Search code examples
springjpaspring-batch

Importing CSV in database with Spring batch: RepositoryItemWriter no insertion in MySQL database using JPA


I have a CSV that I have to import into mysql database. its size is over 8Go. For this I began to have a look at Spring Batch to solve my issue.
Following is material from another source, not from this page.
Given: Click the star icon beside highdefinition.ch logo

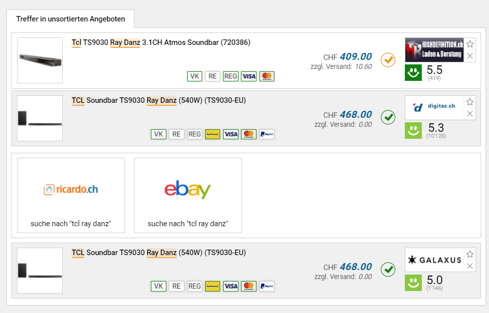Looking at the screenshot, I should click(x=470, y=44).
I firstly created a spring batch application :

<parent>
    <groupId>org.springframework.boot</groupId>
    <artifactId>spring-boot-starter-parent</artifactId>
    <version>3.1.4</version>
    <relativePath/> <!-- lookup parent from repository -->
</parent>

<groupId>fr.test.batch</groupId>
<artifactId>mysql-import</artifactId>
<version>0.0.1-SNAPSHOT</version>

<name>mysql-import-batch</name>
<description>mysql-import-batch</description>

<properties>
    <java.version>17</java.version>
    <fasterxml.jackson.version>2.15.2</fasterxml.jackson.version>
</properties>
<dependencies>
    <dependency>
        <groupId>org.springframework.boot</groupId>
        <artifactId>spring-boot-starter-batch</artifactId>
    </dependency>
    <!-- Provides transitive vulnerable dependency maven:org.yaml:snakeyaml:1.33 -->
    <dependency>
        <groupId>org.yaml</groupId>
        <artifactId>snakeyaml</artifactId>
        <version>2.0</version>
    </dependency>
    <dependency>
        <groupId>org.springframework.boot</groupId>
        <artifactId>spring-boot-starter-data-jpa</artifactId>
    </dependency>
    <dependency>
        <groupId>org.projectlombok</groupId>
        <artifactId>lombok</artifactId>
    </dependency>
    <dependency>
        <groupId>com.mysql</groupId>
        <artifactId>mysql-connector-j</artifactId>
        <scope>runtime</scope>
    </dependency>
    <!-- https://mvnrepository.com/artifact/com.fasterxml.jackson.core/jackson-core -->
    <dependency>
        <groupId>com.fasterxml.jackson.core</groupId>
        <artifactId>jackson-core</artifactId>
        <version>${fasterxml.jackson.version}</version>
    </dependency>
    <!-- https://mvnrepository.com/artifact/com.fasterxml.jackson.core/jackson-annotations -->
    <dependency>
        <groupId>com.fasterxml.jackson.core</groupId>
        <artifactId>jackson-annotations</artifactId>
        <version>${fasterxml.jackson.version}</version>
    </dependency>
    <!-- https://mvnrepository.com/artifact/com.fasterxml.jackson.core/jackson-databind -->
    <dependency>
        <groupId>com.fasterxml.jackson.core</groupId>
        <artifactId>jackson-databind</artifactId>
        <version>${fasterxml.jackson.version}</version>
    </dependency>
    <!-- https://mvnrepository.com/artifact/com.fasterxml.jackson.dataformat/jackson-dataformat-xml -->
    <dependency>
        <groupId>com.fasterxml.jackson.dataformat</groupId>
        <artifactId>jackson-dataformat-xml</artifactId>
        <version>${fasterxml.jackson.version}</version>
    </dependency>
    <!-- https://mvnrepository.com/artifact/com.fasterxml.jackson.datatype/jackson-datatype-jsr310 -->
    <dependency>
        <groupId>com.fasterxml.jackson.datatype</groupId>
        <artifactId>jackson-datatype-jsr310</artifactId>
        <version>${fasterxml.jackson.version}</version>
    </dependency>
    <dependency>
        <groupId>org.springframework.boot</groupId>
        <artifactId>spring-boot-starter-test</artifactId>
        <scope>test</scope>
    </dependency>
    <dependency>
        <groupId>org.springframework.batch</groupId>
        <artifactId>spring-batch-test</artifactId>
        <scope>test</scope>
    </dependency>
</dependencies>

<build>
    <plugins>
        <plugin>
            <groupId>org.springframework.boot</groupId>
            <artifactId>spring-boot-maven-plugin</artifactId>
        </plugin>
    </plugins>
</build>

My CSV file has a whole collection of columns : siren,nic,siret,statutDiffusionEtablissement,dateCreationEtablissement..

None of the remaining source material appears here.